◆ **BEREITGESTELLTER TEXT**
Dieser Internet-Auftritt kann nach dem Tod des Webmasters, Peter Strutynski, bis auf Weiteres nicht aktualisiert werden. Er steht jedoch weiterhin als Archiv mit Beiträgen aus den Jahren 1996 – 2015 zur Verfügung.

"Wir hoffen, dass auch die israelische Seite ihren guten Willen zeigt"

Presseerklärung des Palästinensers Firas Maraghy der mit einem Hungerstreik vor der israelischen Botschaft in Berlin um das Wohnrecht seiner Familie kämpfte

41 Tage lang hatte der Palästinenser Firas Maraghy im Sommer vor der israelischen Botschaft in Berlin mit einem Hungerstreik gegen die drohende Entziehung seines Residenzrechts in Jerusalem und das Wohnrecht seiner Familie gekämpft. Am heutigen Dienstag (12. Okt.) soll im israelischen Innenministerium in seiner Gegenwart eine Lösung gefunden werden. Im Folgenden dokumentieren wir eine Erklärung von Firas Maraghy.

◆ **AUFGABENSTELLUNG**
Erläutern Sie anhand des bereitgestellten Textes, weshalb der Internet-Auftritt bis auf Weiteres nicht aktualisiert werden kann. Geben Sie außerdem an, in welcher Form er weiterhin zur Verfügung steht.

◆ **BEREITGESTELLTE EINTRÄGE**
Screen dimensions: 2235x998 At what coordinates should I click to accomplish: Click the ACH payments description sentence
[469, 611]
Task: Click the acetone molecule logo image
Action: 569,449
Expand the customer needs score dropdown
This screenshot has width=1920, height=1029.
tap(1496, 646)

◆ **ERGEBNIS**
Der Internet-Auftritt kann nach dem Tod des Webmasters Peter Strutynski bis auf Weiteres nicht aktualisiert werden. Er steht jedoch weiterhin als Archiv mit Beiträgen aus den Jahren 1996 bis 2015 zur Verfügung.